LEASING activity increased in the first quarter, but average rents fell, according to real estate firm CBRE.
It reported yesterday that 15,229 leases were commenced in the three months to March 31, up 3.1 per cent on the 14,773 begun in the fourth quarter of last year.
It was also 13.5 per cent more than in the first quarter of last year.
CBRE credited this to a "flight to quality" - tenants in older developments or HDB flats took advantage of lower rents to move into newly built condominiums.
It added that new permanent residents (PRs) could also have contributed to the increase as they rented homes while waiting the mandatory three years before buying resale HDB flats.
But the increase in rental volume did not push up rents, which fell in all regions.
The decline was the steepest in the core central region, comprising districts 9, 10 and 11 as well as the Downtown Core and Sentosa, where the rental index fell by 1.9 per cent compared with the fourth quarter of last year.
It declined 1.8 per cent in the outside central region - suburbs such as Yishun and Pasir Ris - and by 1.6 per cent in the rest of central region, which includes city-fringe areas like Bishan and Toa Payoh.

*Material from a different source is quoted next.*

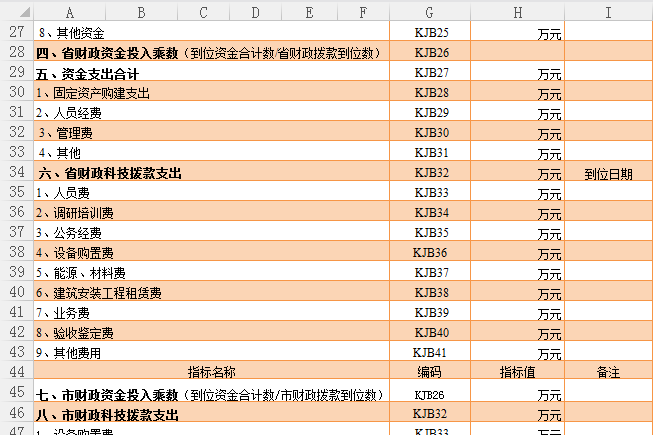Image resolution: width=653 pixels, height=435 pixels.
Task: Click the Select All corner box
Action: pyautogui.click(x=16, y=12)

Mr Joseph Tan, executive director of CBRE's residential division, said the sharper falls in the core central and outside central regions were mainly due to an increased supply of rental properties.
He said the core central zone traditionally has the highest supply of rental stock but had been hit by the availability of newer housing at lower rents as well as by the "shrinking budget of expatriates".
CBRE told The Straits Times that this was due to the recent practice of hiring expatriates on "local" rather than expatriate terms, meaning they receive a lump sum rather than a separate accommodation budget.
Mr Tan added that an "unprecedented" number of new condominiums had been built in the outside central region last year.
CBRE said that 2,976 new homes were built in the first quarter, including those in the outside central region, such as Hedges Park with 501 units and Woodhaven with 337.
He said many of these condos had been bought for investment rather than occupation by their owners, adding: "Under the present lull market, these owners were more prepared to secure tenants at lower rents rather than leave them vacant."
The occupancy rate increased to 92.8 per cent this quarter as the number of vacant units fell by 7.1 per cent.
Mr Tan said the fall in rents in the rest of central region may have been softened by the higher percentage of "shoebox" units, which CBRE defines as units up to 600 sq ft.
These small apartments have high value per square foot (psf) and so push up average rents.
Rents declined across all property classes as well.
Compared with the first quarter of last year, average rents for luxury properties fell 2 per cent to $4.95 psf per month, rents for prime properties fell 4.2 per cent to $4.55 psf and those for other property fell 6 per cent to $3.15 psf, said CBRE.
CBRE expects the increase in rental volume to be temporary. It estimates that the full-year's leasing volume will fall by 5 per cent to 10 per cent compared with last year, mainly owing to more foreigners on a work pass opting to become PRs and citizens, and buying rather than renting property, as well as expatriates leaving.
It also expects rents to decline by 5 to 7 per cent, citing the "mounting pressure" from the rising supply of properties.
It said nearly 22,000 new homes are expected to have been built by the end of this year, 10.4 per cent more than the 19,921 built last year.